Qu’attendez-vous de l’Etat, du ministère de la Santé ou l’Assurance-maladie pour améliorer la situation ?
Les CPTS ne doivent plus être un outil de propagande. Il ne faut pas forcer les gens à adhérer car ce qui se fait dans la contrainte ne marche jamais. Dans ma CPTS de Beauce-Gâtinais, on a démarré à dix généralistes, nous sommes maintenant 21 à participer aux soins non programmés. Ces médecins ont eu envie de s’engager. Une vraie solidarité est née entre nous, mais on n’a jamais obligé personne à adhérer. Nous avons même créé un centre de soins non programmés et tout ça sur la base du volontariat, sans aucune coercition. Un médecin peut avoir envie d’y participer un mois et pas un autre, il reste libre de son agenda.
En Centre-Val de Loire, les CPTS ont-elles permis d’améliorer l’accès aux soins ?
Oui, les CPTS montrent leur efficacité. Un thésard a fait un mémoire de thèse sur l’accès aux soins dans notre secteur du Beauce-Gâtinais. Nous avons relevé que 80 % des patients prioritaires de notre territoire (malades chroniques, en ALD, de plus de 70 ans, ou en CMU), ont trouvé un médecin traitant grâce à la CPTS. C’est un formidable outil pour faire face à la crise de la démographie médicale.

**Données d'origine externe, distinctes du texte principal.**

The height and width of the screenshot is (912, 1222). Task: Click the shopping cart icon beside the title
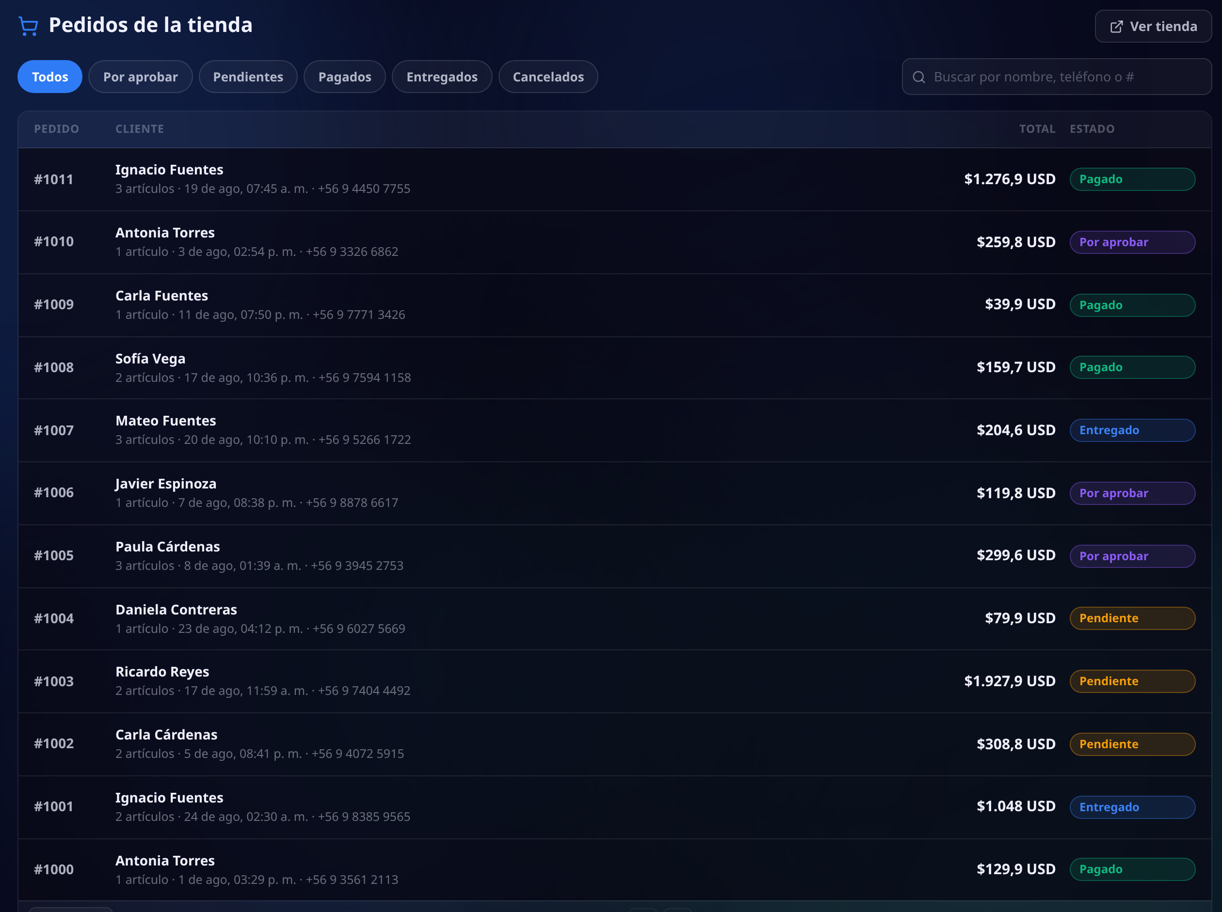pyautogui.click(x=28, y=26)
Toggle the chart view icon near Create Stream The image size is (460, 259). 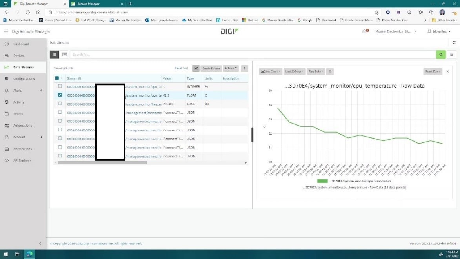[x=196, y=68]

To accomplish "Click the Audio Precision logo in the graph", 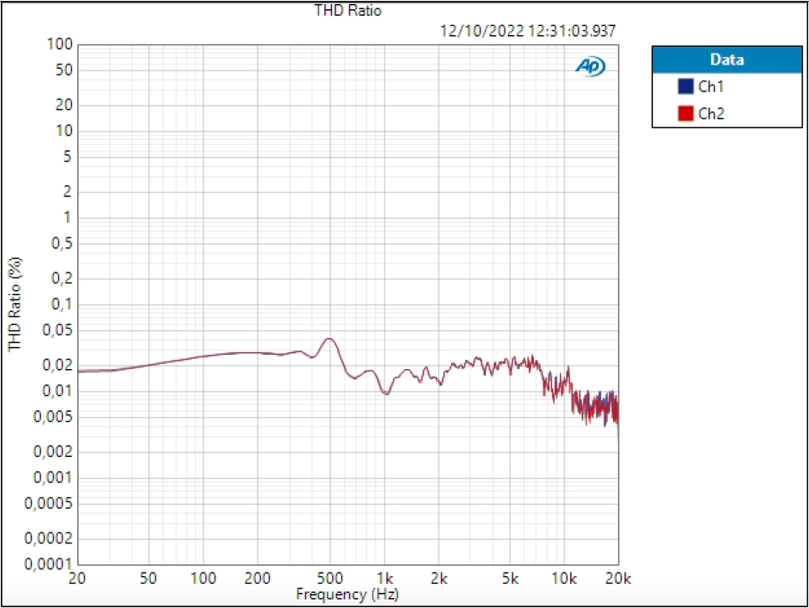I will coord(591,65).
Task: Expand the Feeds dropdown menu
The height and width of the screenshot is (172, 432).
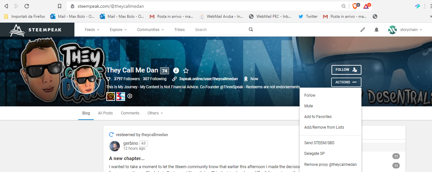Action: (92, 30)
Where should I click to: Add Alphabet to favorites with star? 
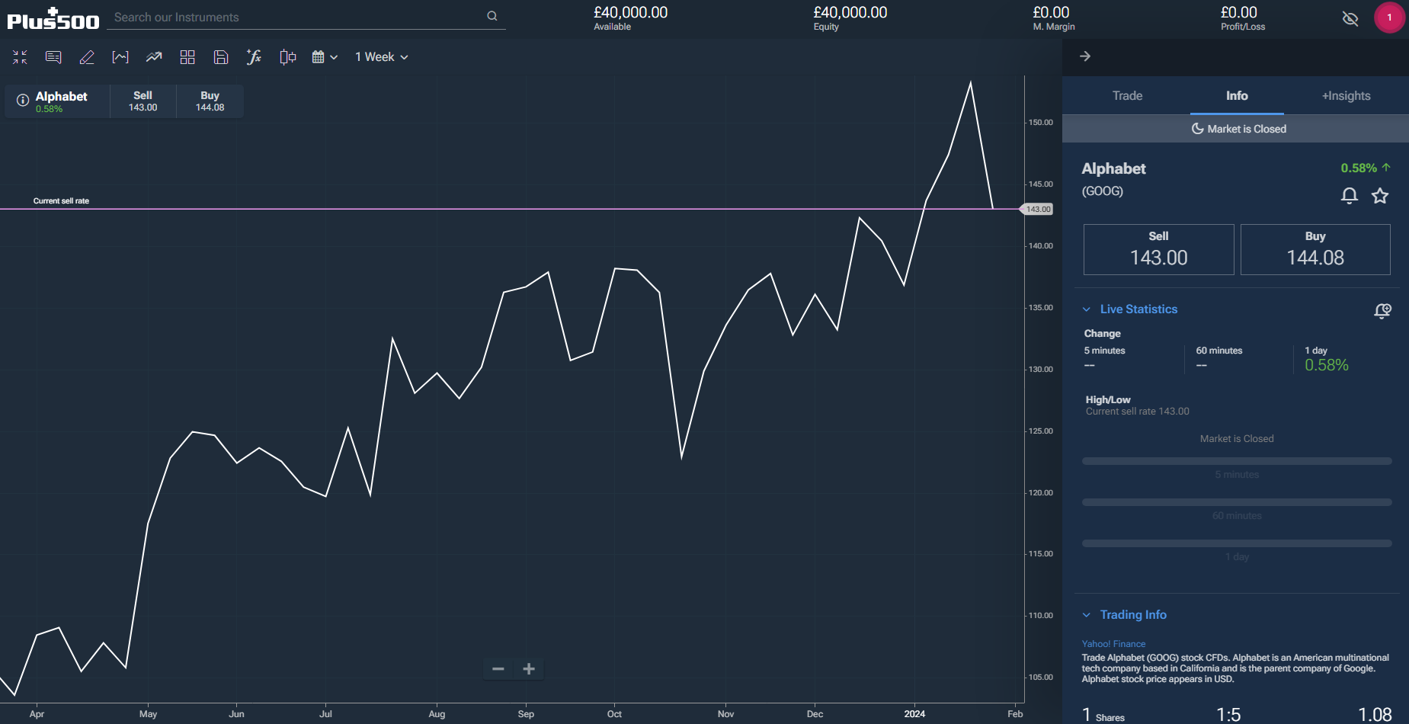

* Liste des CPTS soutenant le message de l'URPS Médecins Libéraux Centre-Val de Loire : Asclépios (37-41), Berry Vierzon Sologne (18-41), Castel Réseau Santé (37), Est Orléanais (45), NOEL (28), Giennois-Berry (45-18), Orléanaise (45), Ouest Loiret (45), Pays Chartrain (28), Pays de Bourges (18), Pays Drouais (28), Perche (28), Rabelaisie (37), La Salamandre (41), Sologne Vallée du Cher (41), Sud 28 (28-41), Sud Cher (18), Val de Creuse (36) et Vendômois (41).